Joe sat and looked at the phone as if hoping it would burst into laughter and tell him it was OK, this was just the new British Telecom dial-a-joke service.

He could hear footsteps running up the stairs.

‘Joe, I’m sorry, I had to give them your name. They’ll be round to see you any minute …’

The door burst open and three uniformed policemen spilled into the room.

‘With you in a moment, gents,’ said Joe Sixsmith. ‘Butcher, I think I need a lawyer.’

3 (#ulink_994fb98d-57e9-5cd2-ad52-47739c6e940b)

The policemen of Luton have a tradition of liberal thought running back to the Middle Ages when the sheriff’s charge to the constables of the watch contained the clause, ‘Nor shall it be taken as mitigation of rudely laying thy hands on a citizen and breaking his head, to say that thou mistook him for a Son of Harpenden. But against such as are known by certain signs to be Sons of Harpenden, whose depravations and depredations are notorious amongst sober Christian folk, then lay on amain!’

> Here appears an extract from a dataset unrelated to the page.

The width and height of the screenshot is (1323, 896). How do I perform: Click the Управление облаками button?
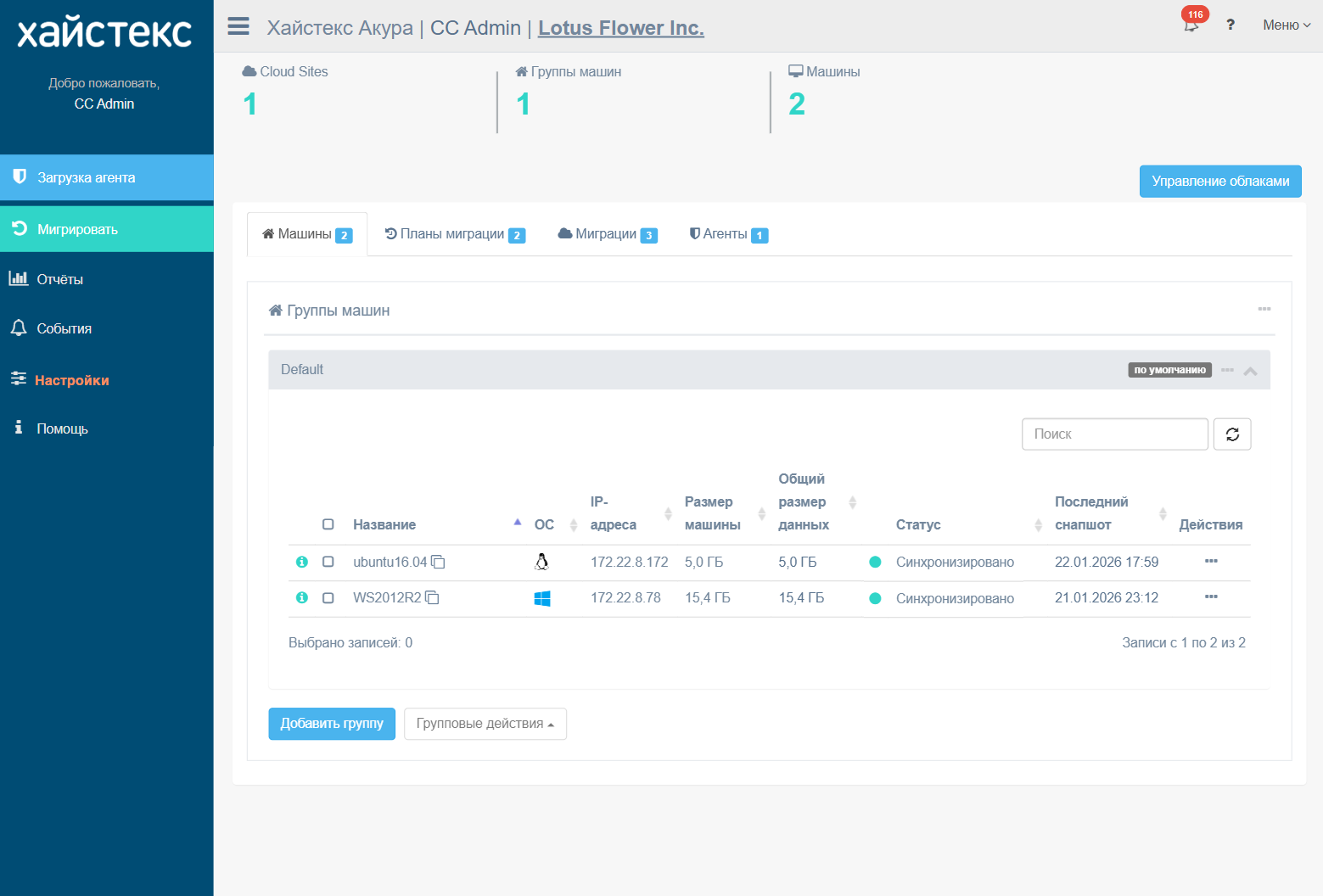[1219, 182]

Joe in his teens had got himself classed as a Son of Harpenden by wilfully provoking the police in three respects: one, by being young; two, by being black; three, by being working class.

As the passing years gradually diluted the first of these provocations, Joe found the police magnanimously tolerant of his steadfast refusal to do anything about the other two, and eventually, safely pinned down as an industrial wage-slave, he looked set to pass the remainder of his life in that state of armed truce which a Martian on a day trip to England could mistake for integration.